Of course it can. Acts against the government in the name of anarchy are no more defining of what anarchism is than acts against humanity in the name of Allah are defining of what Islam is. Anarchism is itself a philosophy of no government. The means is a different discussion, and one that society has taken to automatically assume violence, when one of the main bases for anarchism is to resist the government monopoly of violence
^Violent [acts against the government…]
If anarchism cannot claim nonviolence, the state (as a historical institution), having MUCH more blood on its hands, has far, far more…
The Revolution was an act of anarchism, as was southern secession…
I never suggested that anarchism is defined by anarchy, but I did say that is cannot claim that it rarely uses it.
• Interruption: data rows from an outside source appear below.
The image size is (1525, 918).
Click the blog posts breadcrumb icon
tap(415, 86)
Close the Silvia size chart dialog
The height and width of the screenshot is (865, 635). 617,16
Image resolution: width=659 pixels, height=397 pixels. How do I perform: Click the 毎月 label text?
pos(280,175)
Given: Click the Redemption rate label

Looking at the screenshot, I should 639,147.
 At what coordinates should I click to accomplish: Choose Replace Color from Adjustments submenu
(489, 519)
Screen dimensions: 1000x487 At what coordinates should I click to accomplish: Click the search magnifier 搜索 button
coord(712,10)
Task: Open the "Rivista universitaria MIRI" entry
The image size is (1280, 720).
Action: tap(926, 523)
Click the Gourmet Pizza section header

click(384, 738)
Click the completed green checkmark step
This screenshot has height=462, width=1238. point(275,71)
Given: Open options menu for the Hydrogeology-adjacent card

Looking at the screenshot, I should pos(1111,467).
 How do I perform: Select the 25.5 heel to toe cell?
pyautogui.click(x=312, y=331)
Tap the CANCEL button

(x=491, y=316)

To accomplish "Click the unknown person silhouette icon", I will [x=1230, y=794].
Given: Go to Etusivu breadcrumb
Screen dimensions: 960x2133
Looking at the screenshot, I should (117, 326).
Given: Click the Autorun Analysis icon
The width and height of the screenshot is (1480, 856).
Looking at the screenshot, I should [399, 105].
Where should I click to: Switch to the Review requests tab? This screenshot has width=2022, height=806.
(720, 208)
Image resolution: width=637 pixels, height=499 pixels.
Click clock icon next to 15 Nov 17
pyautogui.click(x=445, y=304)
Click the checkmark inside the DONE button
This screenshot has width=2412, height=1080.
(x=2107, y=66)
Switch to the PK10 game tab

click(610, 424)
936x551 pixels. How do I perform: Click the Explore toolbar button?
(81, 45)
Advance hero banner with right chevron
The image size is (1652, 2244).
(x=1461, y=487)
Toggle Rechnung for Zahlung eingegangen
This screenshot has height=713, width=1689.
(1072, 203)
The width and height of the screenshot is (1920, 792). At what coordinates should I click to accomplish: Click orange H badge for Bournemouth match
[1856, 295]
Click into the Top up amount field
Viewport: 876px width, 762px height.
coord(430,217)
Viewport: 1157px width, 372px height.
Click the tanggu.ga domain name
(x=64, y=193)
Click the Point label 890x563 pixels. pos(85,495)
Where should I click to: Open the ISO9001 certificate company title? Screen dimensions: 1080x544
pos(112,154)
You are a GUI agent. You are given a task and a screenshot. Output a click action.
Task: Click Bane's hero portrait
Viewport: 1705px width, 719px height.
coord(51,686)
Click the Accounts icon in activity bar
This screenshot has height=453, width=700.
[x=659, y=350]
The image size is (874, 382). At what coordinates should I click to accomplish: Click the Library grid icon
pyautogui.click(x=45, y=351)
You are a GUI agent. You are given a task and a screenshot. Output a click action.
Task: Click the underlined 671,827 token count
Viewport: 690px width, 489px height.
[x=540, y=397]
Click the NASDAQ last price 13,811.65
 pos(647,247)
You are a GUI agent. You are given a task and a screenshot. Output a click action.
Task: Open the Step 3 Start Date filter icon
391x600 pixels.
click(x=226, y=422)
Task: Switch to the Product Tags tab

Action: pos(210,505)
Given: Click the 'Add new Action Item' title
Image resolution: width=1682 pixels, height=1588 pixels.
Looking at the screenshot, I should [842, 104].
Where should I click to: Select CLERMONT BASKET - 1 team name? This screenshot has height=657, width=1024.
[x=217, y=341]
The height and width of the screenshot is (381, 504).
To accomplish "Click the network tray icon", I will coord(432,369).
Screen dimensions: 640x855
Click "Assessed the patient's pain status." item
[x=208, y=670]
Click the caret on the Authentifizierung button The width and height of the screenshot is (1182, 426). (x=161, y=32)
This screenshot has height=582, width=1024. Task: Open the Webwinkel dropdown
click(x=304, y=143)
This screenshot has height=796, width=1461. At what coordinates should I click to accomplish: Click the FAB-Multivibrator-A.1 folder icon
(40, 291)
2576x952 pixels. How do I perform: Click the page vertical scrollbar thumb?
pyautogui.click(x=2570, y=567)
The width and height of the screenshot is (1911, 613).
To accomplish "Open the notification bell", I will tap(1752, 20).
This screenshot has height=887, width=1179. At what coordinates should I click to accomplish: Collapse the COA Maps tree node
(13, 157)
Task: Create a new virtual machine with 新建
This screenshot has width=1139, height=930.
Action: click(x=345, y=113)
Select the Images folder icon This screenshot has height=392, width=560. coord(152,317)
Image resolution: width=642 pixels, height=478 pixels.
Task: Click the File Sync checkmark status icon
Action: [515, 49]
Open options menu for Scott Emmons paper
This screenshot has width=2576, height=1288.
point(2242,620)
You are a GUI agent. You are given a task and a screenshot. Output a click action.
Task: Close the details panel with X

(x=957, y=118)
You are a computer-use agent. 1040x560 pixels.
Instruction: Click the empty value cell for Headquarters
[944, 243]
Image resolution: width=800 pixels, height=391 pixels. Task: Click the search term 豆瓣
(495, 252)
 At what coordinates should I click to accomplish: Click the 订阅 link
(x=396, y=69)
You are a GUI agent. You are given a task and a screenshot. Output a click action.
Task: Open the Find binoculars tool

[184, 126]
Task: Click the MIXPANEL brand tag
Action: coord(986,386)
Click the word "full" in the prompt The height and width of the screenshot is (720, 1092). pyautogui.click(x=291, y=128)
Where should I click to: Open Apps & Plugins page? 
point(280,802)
Now, it may be true that it cannot claim to use it as an entity. . .by definition it seems, anarchy is no government entity. But in having that state of being, violence must be a present option. And given my low opinion of humanity in general, it will be used regularly.
I am no fan of our current government. But to replace it with nothing is far worse.
DANGIT ALL. "Anarchism is defined by (violence). . ." is how that phrase should read.